**EXTRAIT DE TEXTE:**
————
Une intervention militaire au Niger pour rétablir le président élu Mohamed Bazoum, renversé par un putsch, serait considérée comme « une déclaration de guerre contre le Burkina Faso et le Mali », a indiqué le lundi 31 juillet un communiqué conjoint des gouvernements de Ouagadougou et Bamako.
Les deux gouvernements, eux-mêmes issus de coups d’Etat, « avertissent que toute intervention militaire contre le Niger s’assimilerait à une déclaration de guerre contre le Burkina Faso et le Mali », au lendemain d’une menace d’usage de « la force » par les dirigeants ouest-africains réunis à Abuja, la capitale du Nigeria, rapporte l’AFP.
————
**JEU DE DONNÉES:**

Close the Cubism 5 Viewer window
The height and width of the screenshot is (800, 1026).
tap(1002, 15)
————
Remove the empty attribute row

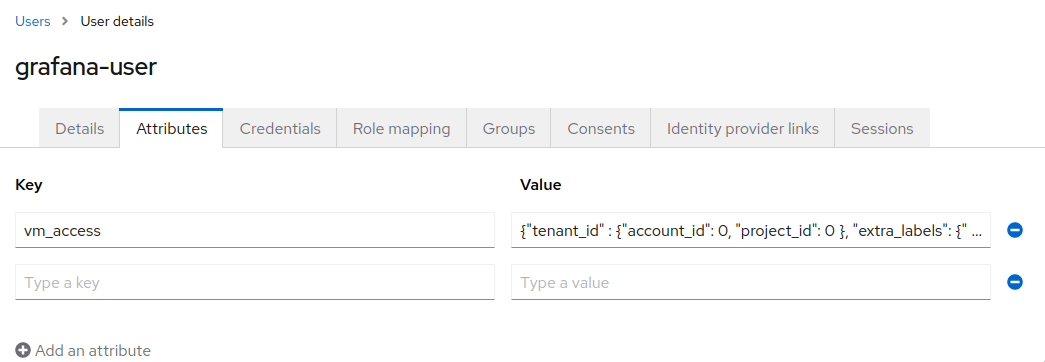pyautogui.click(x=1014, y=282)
————
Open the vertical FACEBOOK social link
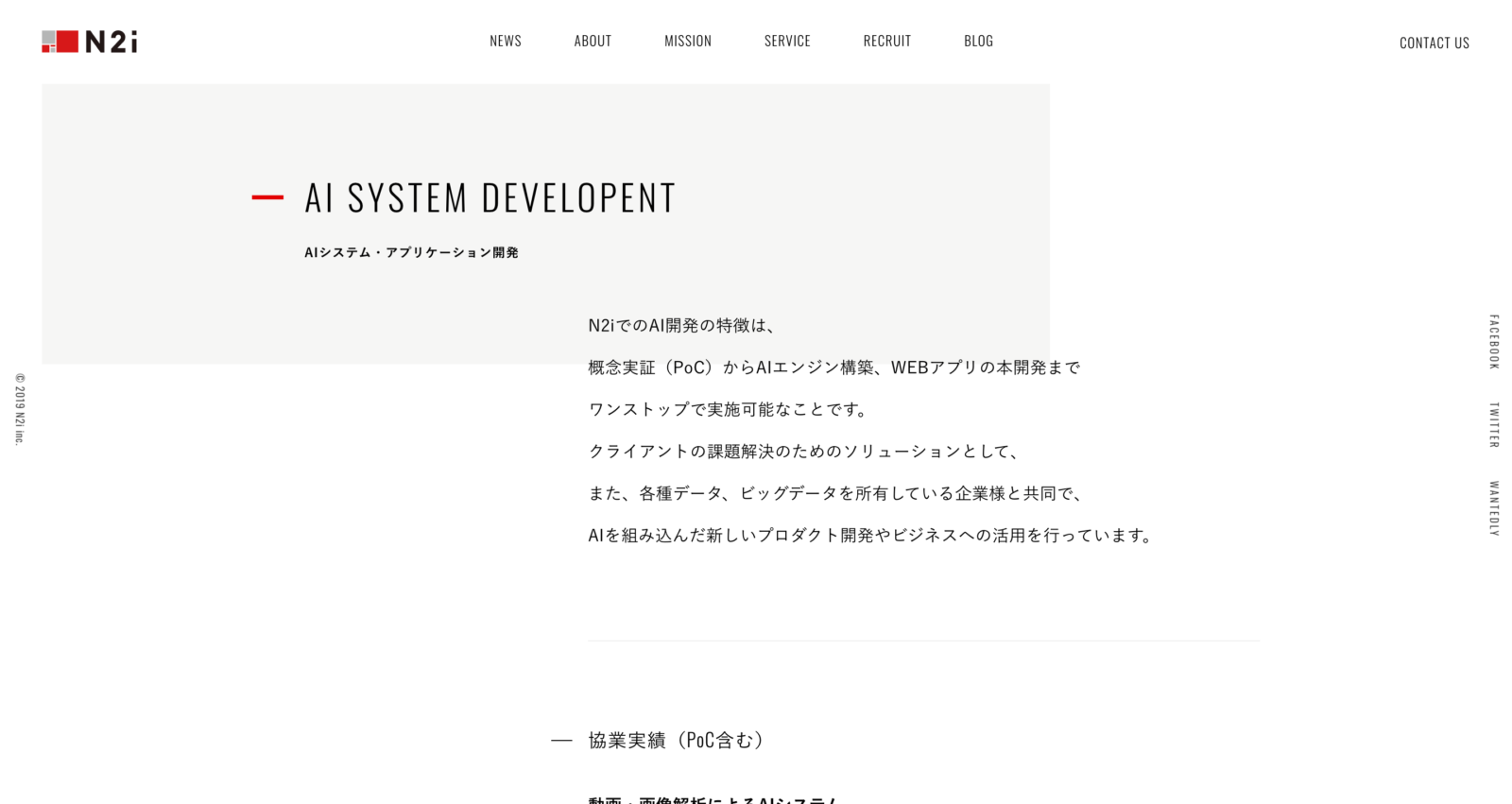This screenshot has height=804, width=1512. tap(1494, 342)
————
**CONSIGNES:**
1 > Reprenez la partie de l'extrait qui s'ouvre sur les mots contenant « Une intervention militaire » et se termine par « Ouagadougou et Bamako. », en remplaçant « communiqué conjoint » par « texte commun ».
2 > Citez tous les pays nommés dans l'extrait.
3 > Poursuivez, s'il vous plaît, l'extrait sur le coup d'État au Niger après sa dernière phrase.

**RÉSULTATS:**
1 >
Une intervention militaire au Niger pour rétablir le président élu Mohamed Bazoum, renversé par un putsch, serait considérée comme « une déclaration de guerre contre le Burkina Faso et le Mali », a indiqué le lundi 31 juillet un texte commun des gouvernements de Ouagadougou et Bamako.

2 > Niger, Burkina Faso, Mali, Nigeria

3 >
Les deux gouvernements « préviennent que toute intervention militaire contre le Niger entraînerait un retrait du Burkina Faso et du Mali de la Cédéao (Communauté économique des Etats d’Afrique de l’Ouest), ainsi que l’adoption de mesures de légitime défense en soutien aux forces armées et au peuple du Niger ».
Ils « mettent en garde contre les conséquences désastreuses d’une intervention militaire au Niger qui pourrait déstabiliser l’ensemble de la région ».
Ils ajoutent qu’ils « refusent d’appliquer » les « sanctions illégales, illégitimes et inhumaines contre le peuple et les autorités nigériens » décidées à Abuja.
Dimanche, les dirigeant de la Cédéao ont fixé un ultimatum d’une semaine à la junte militaire au Niger pour un « retour complet à l’ordre constitutionnel », affirmant ne pas exclure un « recours à la force » si ce n’était pas le cas.
Ils ont également décidé de « suspendre toutes les transactions commerciales et financières » entre ses Etats membres et le Niger, et de geler les avoirs des responsables militaires impliqués dans le coup d’Etat.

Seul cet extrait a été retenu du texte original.